Na sequência, a apelada/embargante interpôs recurso especial (evento 54/2G), ao argumento de que o acórdão impugnado deixou de aplicar a legislação específica quanto à incidência da prescrição ânua, em afronta à jurisprudência do Superior Tribunal de Justiça (recurso especial n. 1.278.722/PR).

Os autos foram remetidos à 3º Vice Presidência desta Corte de Justiça, que proferiu decisão no sentido de que o acórdão recorrido não se harmoniza com a tese firmada pelo Superior Tribunal de Justiça quanto ao prazo prescricional nas ações de cobrança de taxa de sobreestadia, determinando o retorno dos autos a este órgão julgador para, na forma dos artigos 1.030, II, e 1.040, II, do CPC, apreciar a matéria destacada (Tema 1035).

Contra a decisão, a empresa apelante-embargada opôs embargos de declaração (evento 76/2G), julgados improcedentes (evento 79/2G).

Vieram os autos conclusos.

Este é o relatório.

VOTO

Inicialmente, registra-se que o julgamento impugnado foi realizado já sob a égide do Código de Processo Civil de 2015, diploma legal que deve disciplinar o cabimento e o processamento do recurso especial em evidência e, consequentemente, também a hipótese do juízo de retratação, em observância ao princípio tempus regit actum (teoria do isolamento dos atos processuais).

Presentes os pressupostos legais, procede-se à revisão do julgamento de mérito deste Colegiado, em relação à tese fixada pelo Superior Tribunal de Justiça em sede de recurso representativo.

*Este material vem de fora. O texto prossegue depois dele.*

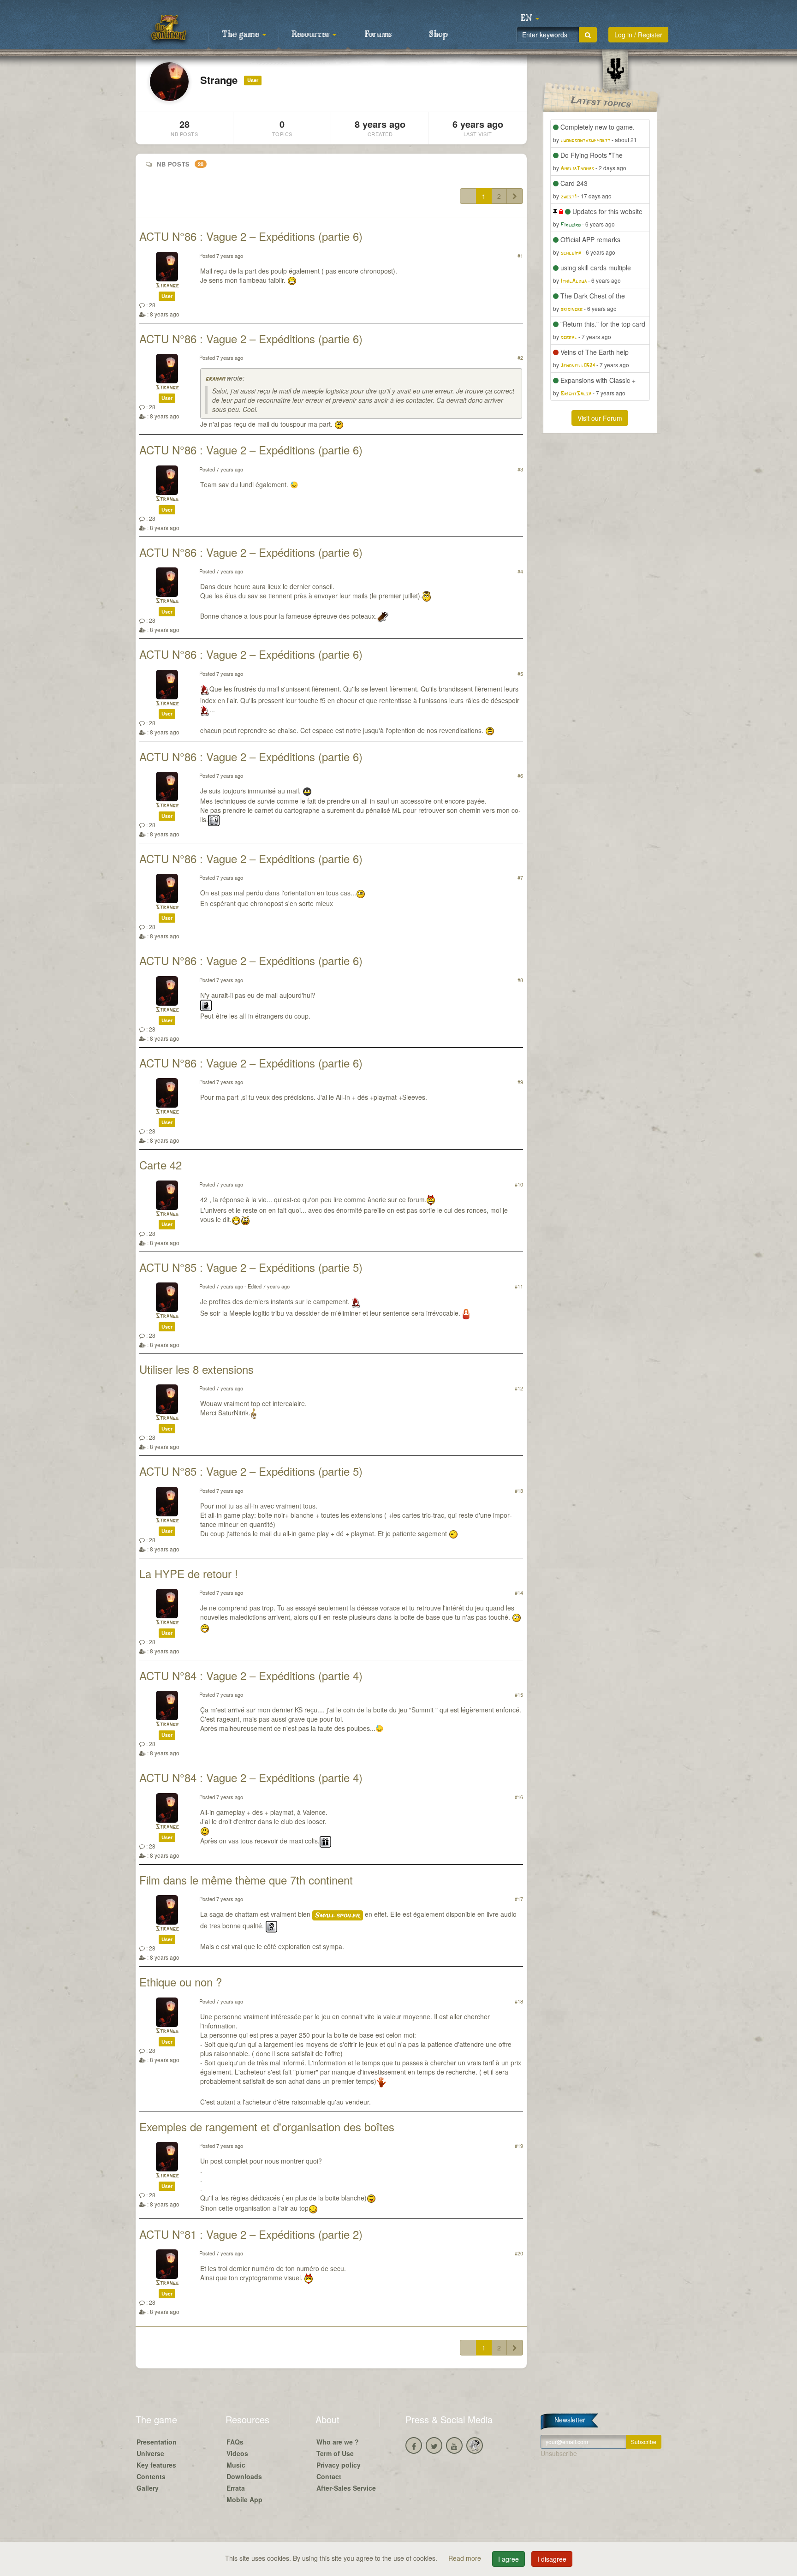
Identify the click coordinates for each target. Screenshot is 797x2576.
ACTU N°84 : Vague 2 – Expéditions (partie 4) (251, 1675)
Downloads (244, 2476)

Trata-se de juízo de retratação de matéria decidida por esta Primeira Câmara de Direito Comercial, em julgamento ocorrido no dia 20-5-2021 (evento 48/2G), o qual conheceu e desproveu os embargos de declaração opostos pela parte apelada contra o acórdão deste órgão colegiado, que, por sua vez, conheceu e deu parcial provimento ao recurso de apelação interposto pela autora, ora recorrida, para, em reforma da sentença, julgar parcialmente procedentes os pedidos da ação indenizatória.

A revisão ora em apreciação consiste em verificar a aplicabilidade à presente hipótese da tese firmada pelo Superior Tribunal de Justiça no julgamento do Tema 1035 (recurso especial repetitivo n. 1819826/SP e n. 1823911/PE), e se o acórdão impugnado diverge do paradigma.

A tese do Tema 1035 foi firmada pelo Superior Tribunal de Justiça nestes termos: "A pretensão de cobrança de valores relativos a despesas de sobre-estadias de contêineres (demurrage) previamente estabelecidos em contrato de transporte marítimo (unimodal) prescreve em 5 (cinco) anos, a teor do que dispõe o art. 206, § 5º, inciso I, do Código Civil de 2002".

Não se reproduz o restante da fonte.